CD8+T Cells but Not Polymorphonuclear Leukocytes Are Required To Limit Chronic Oral Carriage ofCandida albicansin Transgenic Mice Expressing Human Immunodeficiency Virus Type 1

Abstract

Candida albicans causes oropharyngeal candidiasis (OPC) but rarely disseminates to deep organs in human immunodeficiency virus (HIV) infection. Here, we used a model of OPC in CD4C/HIV^Mut transgenic (Tg) mice to investigate the role of polymorphonuclear leukocytes (PMNs) and CD8⁺ T cells in limiting candidiasis to the mucosa.
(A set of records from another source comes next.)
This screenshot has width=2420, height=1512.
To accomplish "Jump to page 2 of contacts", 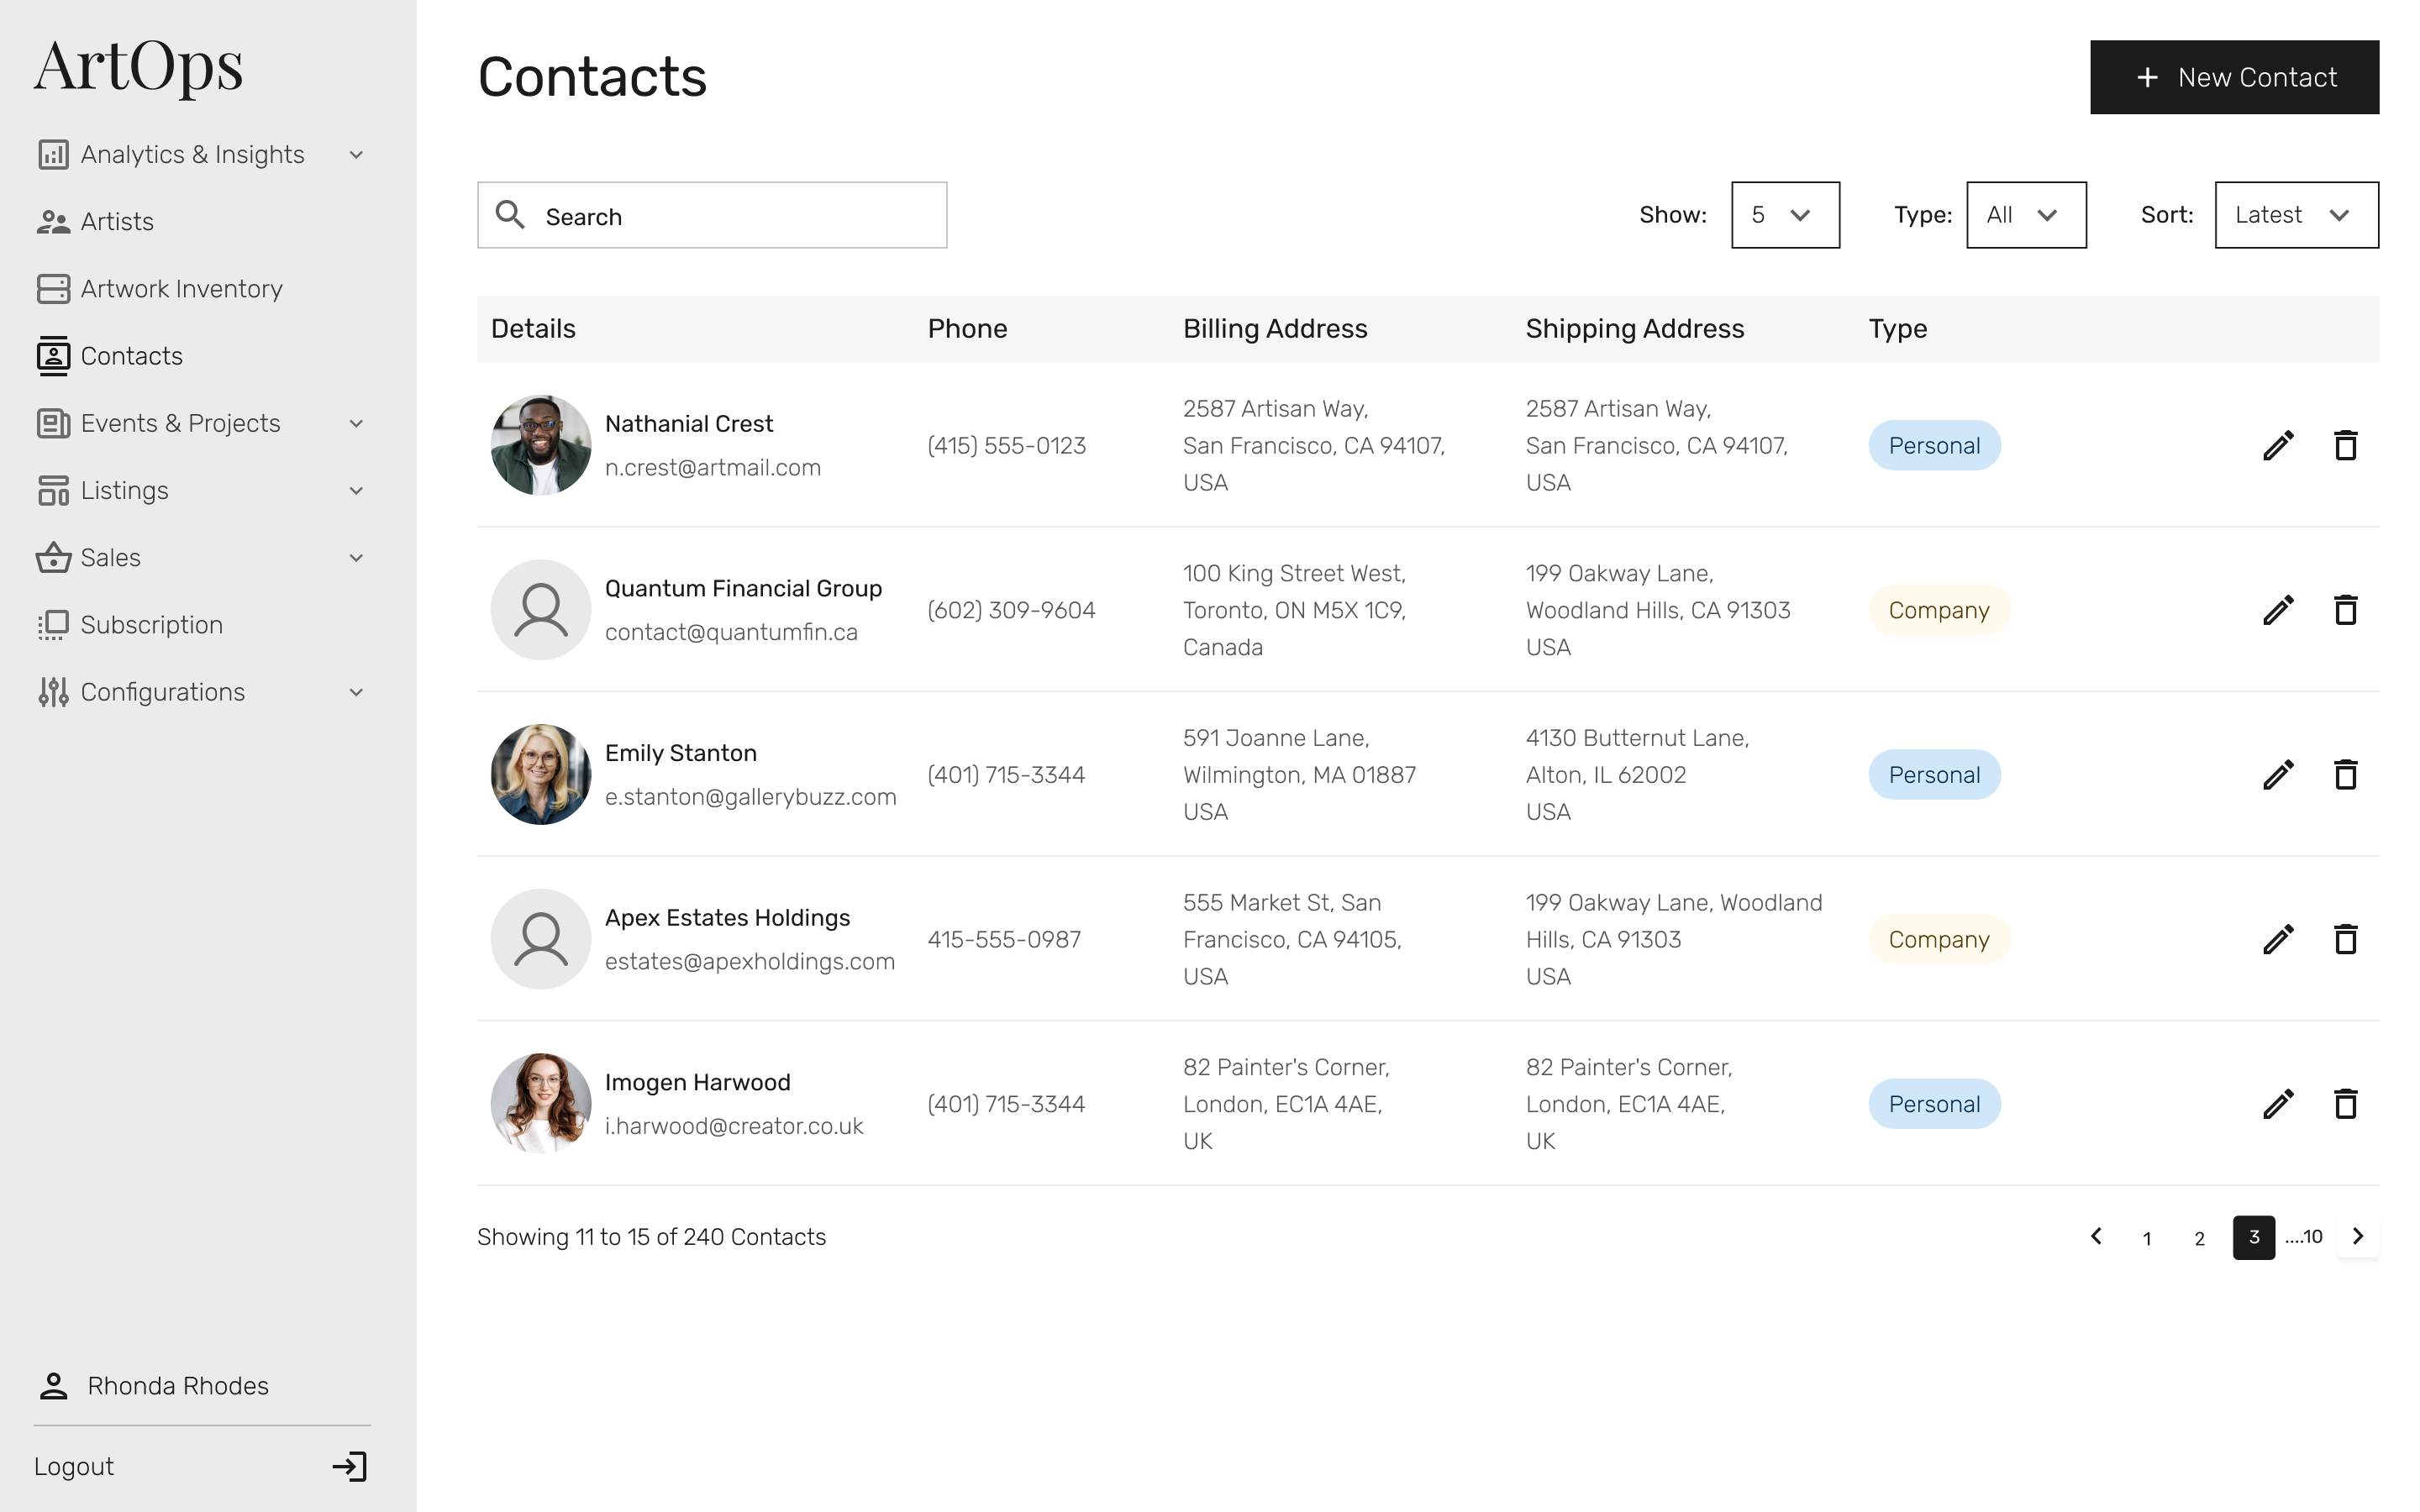I will [2199, 1238].
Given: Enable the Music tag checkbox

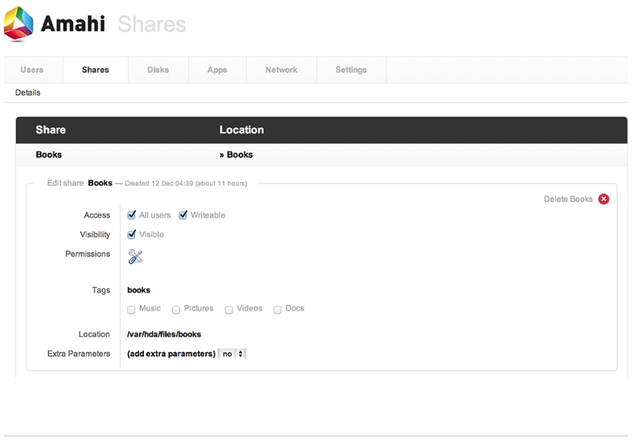Looking at the screenshot, I should coord(132,309).
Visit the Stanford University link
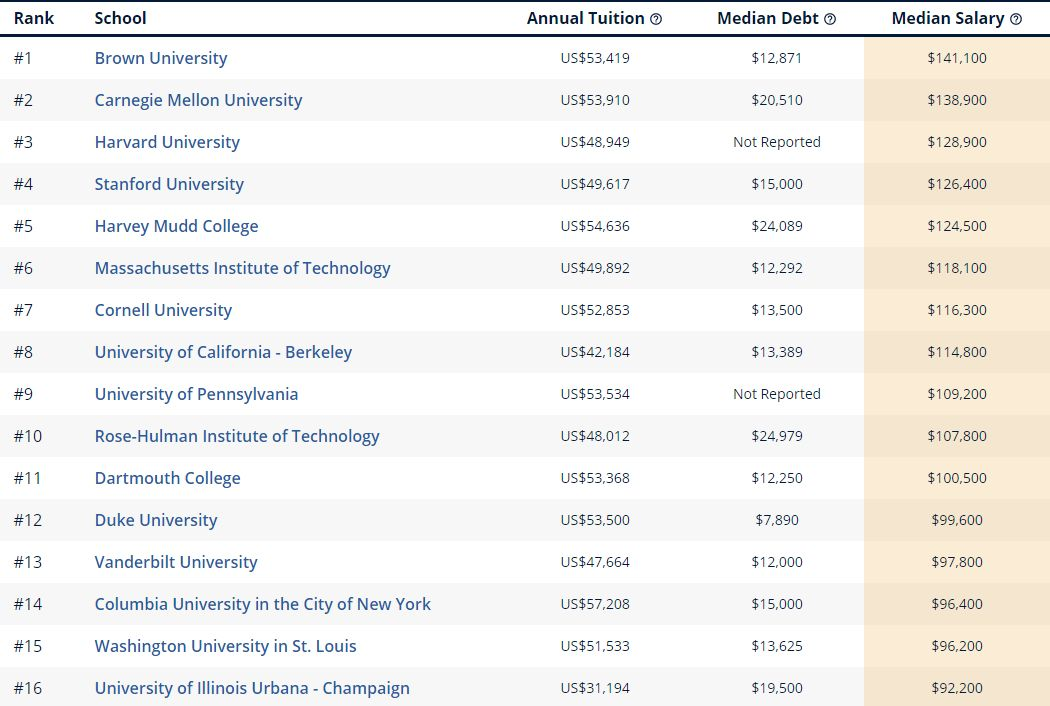 169,184
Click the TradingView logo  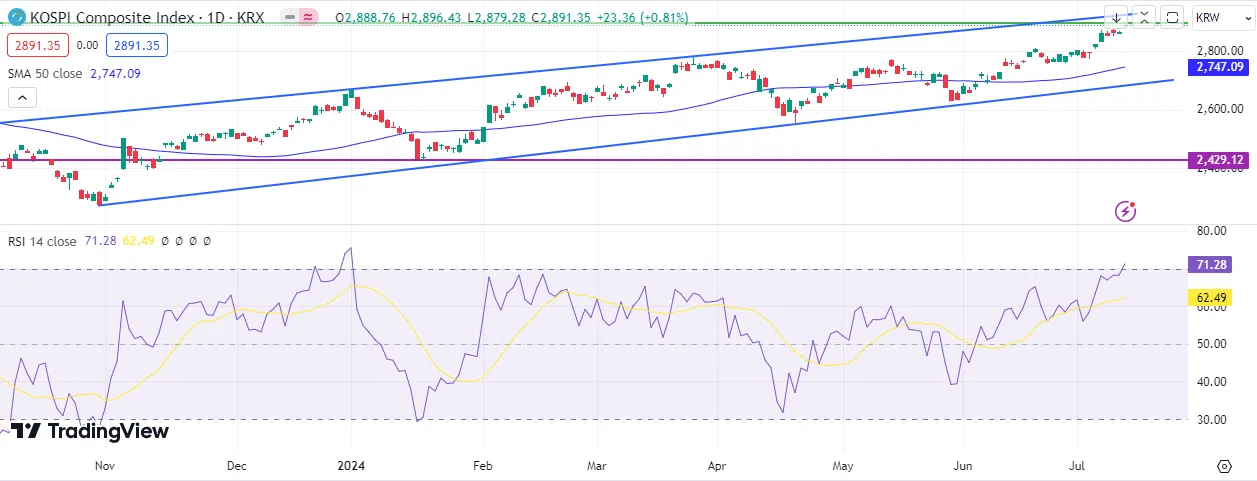click(90, 431)
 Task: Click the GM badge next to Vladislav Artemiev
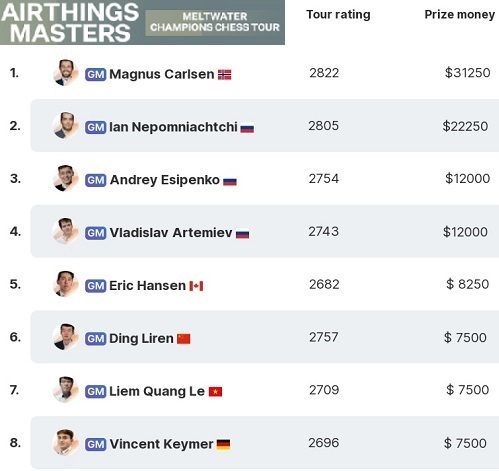click(95, 233)
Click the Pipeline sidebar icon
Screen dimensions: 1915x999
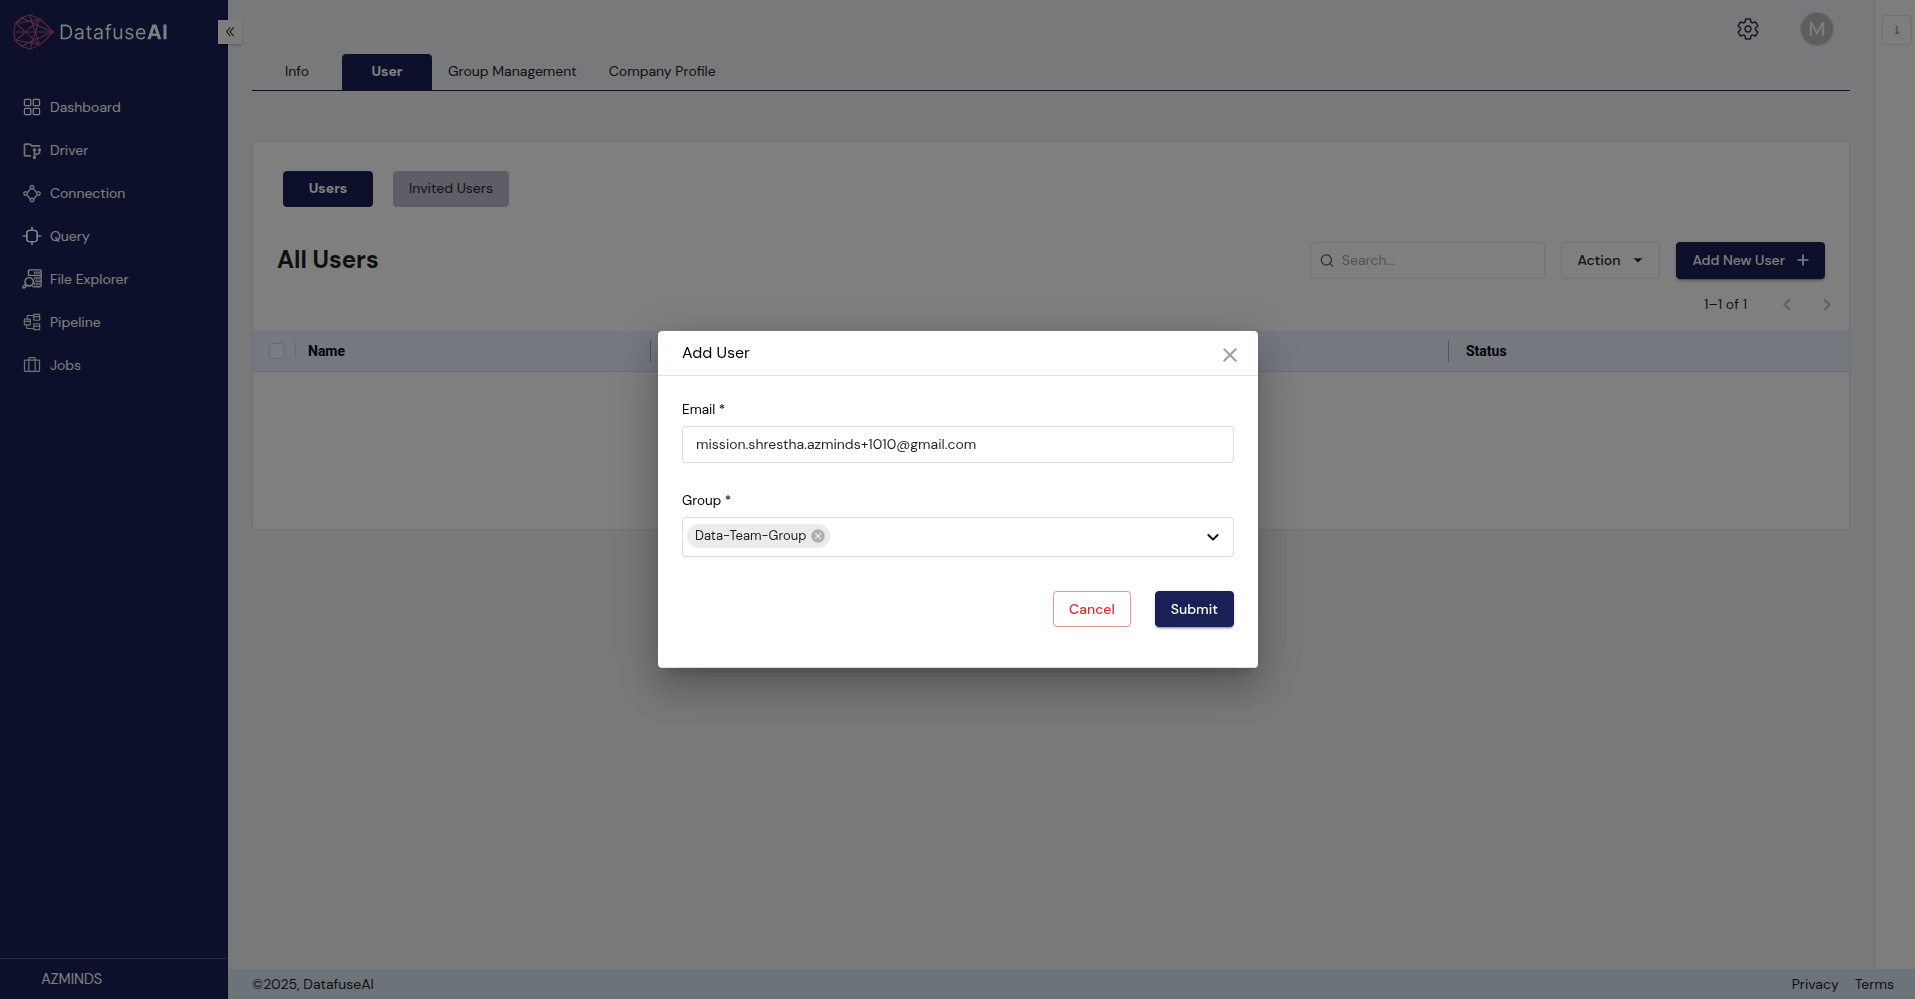click(x=32, y=322)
Numbers of circulating PMNs and their oxidative burst were both augmented in CD4C/HIV^MutA Tg mice expressing rev, env, and nef of HIV type 1 (HIV-1), while phagocytosis and killing of C. albicans were largely unimpaired compared to those in non-Tg mice. Depletion of PMNs in these Tg mice did not alter oral or gastrointestinal burdens of C. albicans or cause systemic dissemination. However, oral burdens of C. albicans were increased in CD4C/HIV^MutG Tg mice expressing only the nef gene of HIV-1 and bred on a CD8 gene-deficient background (CD8^−/−), compared to control or heterozygous CD8^+/− CD4C/HIV^MutG Tg mice. Thus, CD8⁺ T cells contribute to the host defense against oral candidiasis in vivo, specifically in the context of nef expression in a subset of immune cells.